To start with, Tehran Municipality unveiled a first-of-its-kind website, Shafaf.tehran.ir, on April 10, offering the public a full overview of its major contracts, those worth over 10 billion rials (about $238,095) and the details of the capital city’s fiscal spending outlay.
Then, the treasury’s public expenditure payments during the month of Farvardin (March 21-April 20) were made open to public view on the website of the Ministry of Economic Affairs and Finance, www.mefa.ir, on April 21. The move, however, triggered both negative and positive reactions, according to Financial Tribune.
“Releasing budgetary figures was an effective step toward promoting transparency but it is definitely not enough,” Vahid Majed, Tehran University’s professor, told the Persian economic weekly, Tejarat-e Farda.
“The government needs to take more steps toward ensuring openness and transparency. First, the unambiguous details of budget allocations should be made available for the public and then the government needs to make it clear how the budget will be spent and what objectives it aims to achieve. Finally, it should become clear whether the allotted budget has actually led to an increase in economic efficiency and improvement in public welfare.”
Noting that financial transparency helps promote the quality of governance, Majed said Transparency International’s Corruption Perceptions Index, which ranks countries and territories based on how corrupt their public sector is perceived to be, is closely interrelated with indexes provided by the International Budget Partnership.
“The more transparent the budget of a country, the less corrupt its public sector will be,” he said.
IBP focuses on government budgets because they are at the core of development. Budgets are the government’s most powerful tool to meet the needs of its people, especially those who are poor and marginalized.
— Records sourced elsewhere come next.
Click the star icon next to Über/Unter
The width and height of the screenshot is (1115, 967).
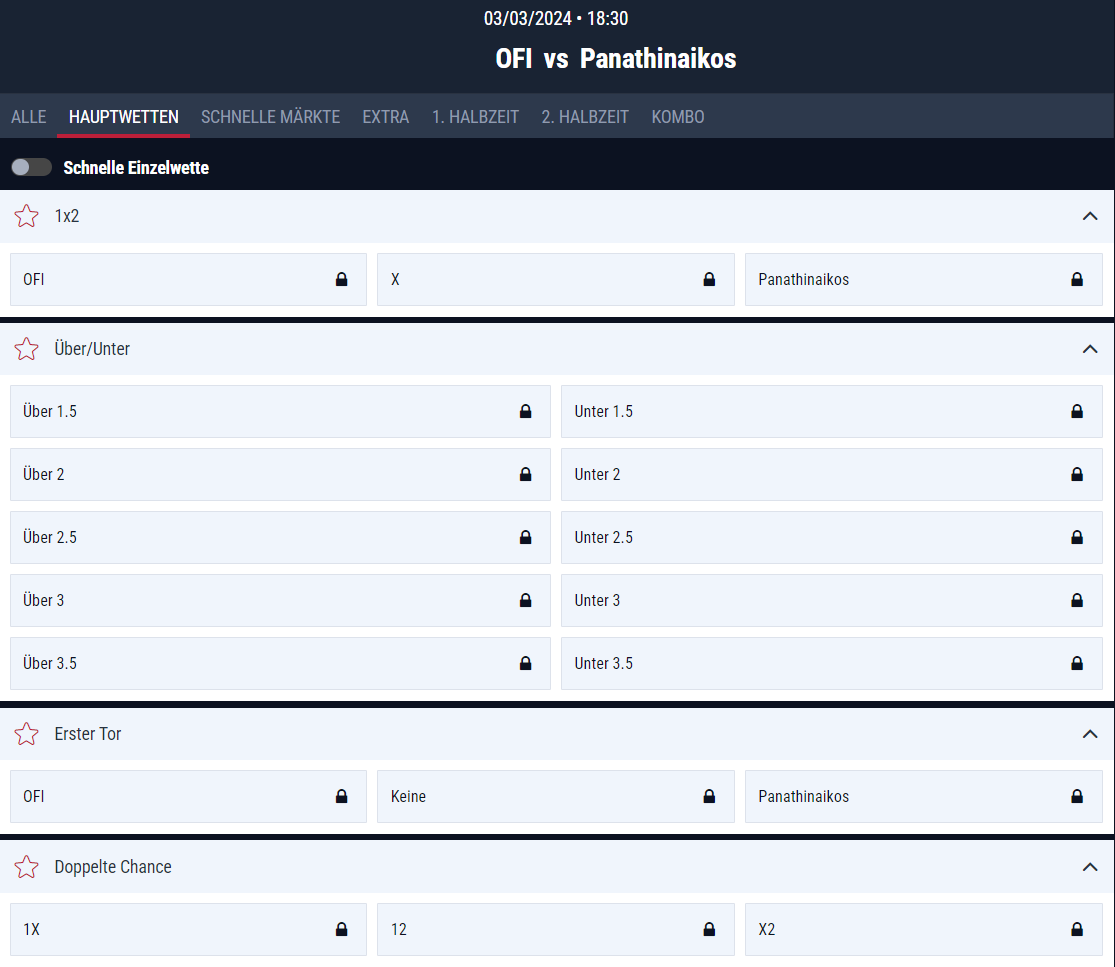click(x=27, y=349)
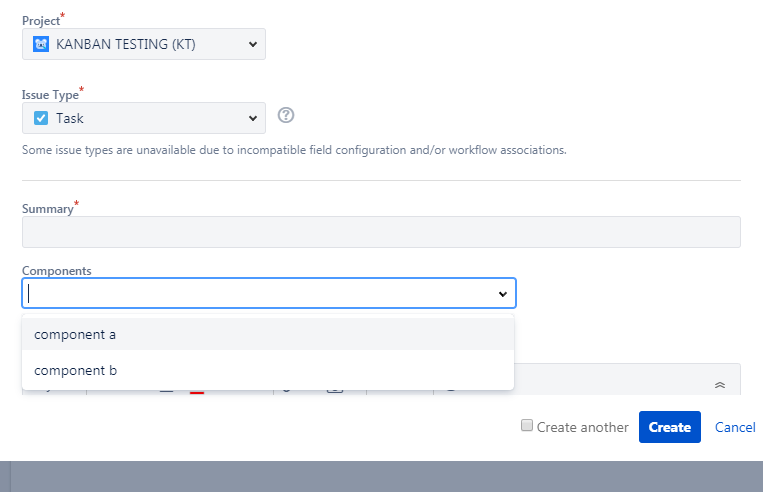This screenshot has width=763, height=492.
Task: Click the Components field dropdown arrow
Action: [503, 294]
Their experience shows that when ordinary people have access to comprehensive and timely budget information, skills and opportunities to participate, broader public engagement in government budget processes can promote substantive improvements in governance and poverty.
But in many countries, budgetary decisions are made behind closed doors with little or no regard for the public interest. The results are poor policy choices and squandering of scarce public resources.
In order to foster more open, participatory and accountable public budgeting, IBP partners with civil society organizations around the world, leverages their knowledge of the country’s political context, helps navigate policy processes for social change and strengthens their relationship with the public in order to transform their country’s budget system.
“Transparency is more than what the government has done so far, i.e. releasing vague numbers that seem more like a hasty political gesture,” said Davoud Souri, professor of Sharif University of Technology.
“The government needs to go through several stages to achieve optimum transparency. The first stage is to release numbers and information on the budget received by each organization. Next, the organization needs to deliver on accountability about where and how the budget has been spent. And finally, experts and media need to be urged to investigate the performance of the organization.”
Souri stressed the need for media freedom to explain and interpret the budgetary figures.
“To the uninitiated, what the government has made available now is no more than a series of numbers. Such a method not only fails to be useful, it may also prove to be misguiding if the numbers are not analyzed correctly,” he said.
“Each individual might interpret these figures as they wish and express the worst of criticisms toward the government and that particular organization. The whole thing would concern the public and fuel the flames of discontent with the system.”